The RLA guarantees employees the right to bargain collectively through a representative of their own choosing. Under the RLA, representatives are selected by a "craft" or "class" of employees. Crafts or classes of employees are found by the NMB to share a community of interest for the purpose of collective bargaining with respect to hours, wages, working conditions, and benefits. Crafts or classes are carrier-wide, not location-based, under the RLA. Thus, unlike in other industries, a labor organization may represent pilots, for example, from around the country.

Once employees determine that they wish to have a collective bargaining representative, the carrier may voluntarily choose to recognize that representative. If there is any dispute, however, with respect to the identity of the representative, the NMB will intervene, and an investigation will ensue. The NMB is authorized by the RLA to conduct a secret ballot election of employees. A majority of employees must vote for a representative before that representative will be certified by the NMB. Once a representative is certified by the NMB, the carrier must bargain collectively with that representative.

Bargaining Process

The bargaining process is initiated through the exchange of notices, often referred to as "Section 6 notices." Management and the employees' certified bargaining representative may engage in direct negotiations to create a collective bargaining agreement or to amend an existing collective bargaining agreement. If the direct negotiations are terminated, and neither the NMB nor the parties initiate mediation within 10 days, either party may result to self-help.

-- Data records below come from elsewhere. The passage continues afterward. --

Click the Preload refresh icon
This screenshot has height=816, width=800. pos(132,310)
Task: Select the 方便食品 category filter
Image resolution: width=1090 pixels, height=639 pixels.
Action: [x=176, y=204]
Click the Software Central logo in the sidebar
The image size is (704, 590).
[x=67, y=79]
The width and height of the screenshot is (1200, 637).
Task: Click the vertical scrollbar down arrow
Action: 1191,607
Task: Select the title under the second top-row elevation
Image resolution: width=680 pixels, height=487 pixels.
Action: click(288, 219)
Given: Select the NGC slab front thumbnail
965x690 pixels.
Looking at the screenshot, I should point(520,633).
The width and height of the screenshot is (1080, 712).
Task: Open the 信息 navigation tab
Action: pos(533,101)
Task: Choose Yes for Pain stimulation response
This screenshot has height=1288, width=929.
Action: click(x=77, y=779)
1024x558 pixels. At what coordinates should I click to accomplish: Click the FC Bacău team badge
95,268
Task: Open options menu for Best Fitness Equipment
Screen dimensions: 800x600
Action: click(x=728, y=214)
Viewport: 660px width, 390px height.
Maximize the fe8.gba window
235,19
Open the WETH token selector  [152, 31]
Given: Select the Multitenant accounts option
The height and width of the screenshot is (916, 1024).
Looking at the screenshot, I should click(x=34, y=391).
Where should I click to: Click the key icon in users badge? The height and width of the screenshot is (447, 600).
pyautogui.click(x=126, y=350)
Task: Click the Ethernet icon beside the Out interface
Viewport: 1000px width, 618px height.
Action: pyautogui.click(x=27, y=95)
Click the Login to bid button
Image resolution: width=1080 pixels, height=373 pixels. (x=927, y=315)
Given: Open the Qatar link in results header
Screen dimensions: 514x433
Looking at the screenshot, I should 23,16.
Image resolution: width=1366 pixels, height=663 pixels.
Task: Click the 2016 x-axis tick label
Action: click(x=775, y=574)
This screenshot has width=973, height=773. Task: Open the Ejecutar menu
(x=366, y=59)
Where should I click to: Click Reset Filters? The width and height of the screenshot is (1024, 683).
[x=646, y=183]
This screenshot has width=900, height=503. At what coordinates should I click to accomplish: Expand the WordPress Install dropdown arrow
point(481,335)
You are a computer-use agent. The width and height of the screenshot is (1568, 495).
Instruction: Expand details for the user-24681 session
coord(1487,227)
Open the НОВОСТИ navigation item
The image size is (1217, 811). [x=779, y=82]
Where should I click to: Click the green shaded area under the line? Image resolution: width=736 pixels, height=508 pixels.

If they so choose, however, one or both parties may at any time in the direct negotiations proceed to ask the NMB to mediate. The NMB is also authorized by the RLA to intervene on its own initiative.

If no agreement is reached through the mediation process, the NMB will suggest that the parties submit to binding arbitration. Either party is free to refuse, but if the parties agree to arbitration, the resulting decision of the Board of Arbitration is final.

If the parties refuse to submit to arbitration, but no agreement has been reached, the NMB initiates a 30-day cooling off period. If no national emergency is threatened, the parties may, at the end of the 30-day period, invoke self-help, such as striking or lockouts.

If on the other hand, the impasse substantially threatens the transportation industry, the NMB will inform the President, and the President may convene a Presidential Emergency Board. If such a board is initiated, the findings are usually due within 30 days. From the time the board is convened, until 30 days after the recommendations are issued, the status quo must be maintained. After that time, the parties may exercise self-help.

In certain extreme situations, a second emergency board may later be convened.